PGI Gerakkan Doa Syafaat - Kumpulkan Dana untuk Korban Bencana Alam

(Foto: Dok. satuharapan.com)

JAKARTA, SATUHARAPAN.COM - Majelis Pekerja Harian Persekutuan Gereja-Gereja di Indonesia (MPH PGI) mengimbau seluruh gereja-gereja untuk membawakan dalam doa-doa syafaat di keluarga maupun komunitas, seraya juga menopang para korban dengan mengumpulkan bantuan sebagai wujud kepedulian sesama anak bangsa.

“Secara khusus PGI telah mendorong PGIW Kalsel dan PGIW Sulselbawa untui mengkoordinasikan bantuan untuk korban banjir di Kalsel dan korban gempa bumi di Sulbar. Selain emergensi respons, gereja perlu melibatkan diri dalam program trauma healing serta program pemulihan dan pemberdayaan ekonomi warga,” kata Ketua Umum PGI, Pdt Gomar Gultom kepada satuharapan.com, hari Rabu (20/1).

PGI juga menyampaikan keprihatinan mendalam atas berbagai bentuk bencana yang terjadi di Indonesia beberapa hari terakhir.

“Selain memporak-porandakan kehidupan, juga telah menelan korban jiwa yang tidak sedikit, PGI mengungkapkan belarasa terhadap keluarga-keluarga yang terdampak dan duka mendalam atas korban jiwa,”

MPH-PGI meminta perhatian pemerintah, khususnya BNPB untuk turun tangan dan agar tak seorang pun korban yang terabaikan. Pemerintah juga perlu segera merekonstruksi kerusakan-kerusakan yang terjadi agar roda kehidupan masyarakat segera pulih.
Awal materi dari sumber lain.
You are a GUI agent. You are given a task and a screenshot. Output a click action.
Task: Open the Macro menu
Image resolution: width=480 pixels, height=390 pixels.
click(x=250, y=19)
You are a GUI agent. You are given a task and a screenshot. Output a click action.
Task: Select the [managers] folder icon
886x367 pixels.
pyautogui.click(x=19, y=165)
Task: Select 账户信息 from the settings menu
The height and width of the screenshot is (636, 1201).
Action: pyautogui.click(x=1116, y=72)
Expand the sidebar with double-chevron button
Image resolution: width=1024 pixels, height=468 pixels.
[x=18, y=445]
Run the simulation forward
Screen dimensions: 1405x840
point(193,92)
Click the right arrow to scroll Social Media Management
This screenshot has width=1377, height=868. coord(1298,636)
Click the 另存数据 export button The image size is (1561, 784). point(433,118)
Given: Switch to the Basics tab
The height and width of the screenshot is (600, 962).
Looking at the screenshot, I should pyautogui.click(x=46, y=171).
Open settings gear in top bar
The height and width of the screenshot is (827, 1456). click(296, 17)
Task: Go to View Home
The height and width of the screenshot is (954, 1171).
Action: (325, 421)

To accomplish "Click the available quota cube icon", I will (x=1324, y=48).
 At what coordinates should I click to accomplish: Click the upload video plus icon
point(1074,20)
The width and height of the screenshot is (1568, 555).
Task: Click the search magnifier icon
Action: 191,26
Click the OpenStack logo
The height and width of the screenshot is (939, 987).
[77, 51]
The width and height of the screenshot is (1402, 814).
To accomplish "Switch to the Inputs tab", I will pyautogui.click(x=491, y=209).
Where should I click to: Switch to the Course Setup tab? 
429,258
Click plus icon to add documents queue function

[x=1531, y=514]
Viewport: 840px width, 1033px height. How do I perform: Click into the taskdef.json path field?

“Renteran bencana yang terjadi, selain murni bencana alam, juga terjadi karena ulah manusia yang telah memperlakukan alam secara tidak proporsional. Selama ini kita telah begitu lama memunggungi sungai, laut, sungai dan rawa-rawa. Dan alam memiliki caranya sendiri untuk meneriakkan rintihannya, antara lain dengan banjir, longsor dan lain-lainya. Ragam bencana ini mengajak kita untuk introspeksi dalam memperlakukan alam,” katanya.

Di sisi lain, kata Pendeta Gomar, kita menyaksikan respons maayarakat terhadap ragam bencana ini, terlihat sekali masih kurangnya kesiapan masyarakat perihal mitigasi bencana.

“Hal ini mengingatkan kita untuk lebih waspada terhadap berbagai kemungkinan bencana mengingat kepulauan nusantara ini sangat rentan akan bencana alam. Ke depan, seluruh elemen masyarakat harus dipersiapkan sungguh-sungguh untuk deteksi dini dan kewaspadaan menghadapi bencana,” katanya.

Sebelumnya dalam keterangan terpisah, Gomar mengajak semua pihak di tengah keterbatasan yang terjadi agar menumpukan harapan pada perlindungan Tuhan dan membantu korban bencana alam.

“Pada saat sama saya mengimbau segenap warga gereja di seluruh Indonesia untuk membawakan saudara-saudara kita di Sulbar di dalam doa seraya menopang mereka dengan memobilisasi bantuan yang diperlukan. Dalam masa pandemi ini penderitaan mereka akan makin berat akibat gempa ini. Kini saatnya kita menunjukkan secara nyata solidaritas sebagai sesama manusia, untuk bersama memikul beban berat ini,” kata Gomar seperti dikutip dari pgi.or.id, hari Jumat (15/1).

PGI secara khusus melalui bidang Penangan Risiko Bencana (PRB) menggalang dana bantuan Peduli Korban Gempa Sulawesi Barat melalui rekening Mandiri : 006.006.000.034.0 dan rekening BNI di nomer 000.893.266.1 atas nama Persekluruan Gereja-gereja di Indonesia dengan mencantumkan kode unik “62” di kahir jumlah donasi. (contoh Rp.100.062).